Fig. 1.

Simplified representation of the repair of double-strand breaks. Sequence-specific endonucleases can be designed to cleave genome targets (represented by scissors). In general, cleaved sites can be rejoined to correct the double-strand break. This cycle can continue until the nuclease is no longer present or until an error occurs during repair that prevents recleavage. Exonuclease activity can truncate the free ends (bases that have been removed are shown in white). When both strands are truncated, deletions can be produced by nonhomologous end-joining (NHEJ). The change in local spacing produces a sequence that cannot be recleaved (Left pathway). If exonuclease activity removes bases from one strand, a gap can be created after NHEJ. The missing bases can be replaced by polymerase activity (Center pathway). Although this process generally proceeds with high fidelity, errors can occur (C > T error shown in red). If homologous DNA is present (shown in green), homology-directed repair (HDR) can result in the introduction of specific modifications (C > T modification shown in red).

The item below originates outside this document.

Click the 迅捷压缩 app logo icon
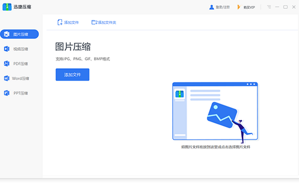Image resolution: width=299 pixels, height=184 pixels. 7,7
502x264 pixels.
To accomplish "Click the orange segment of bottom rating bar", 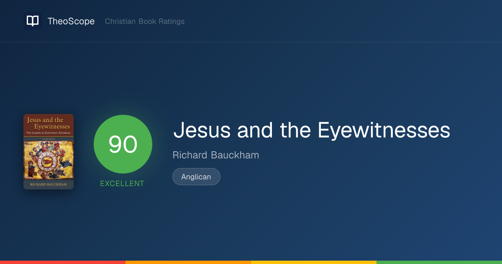I will point(188,262).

The result shown here (Right pathway) produces a product that is identical to the error shown for gap repair. After further processing through mismatch repair, the C > T substitution can be corrected or can retain the substitution. In either case, the resulting products may be recleaved. Larger modifications can be made than shown here. In addition, larger repair templates can be used to facilitate homologous recombination.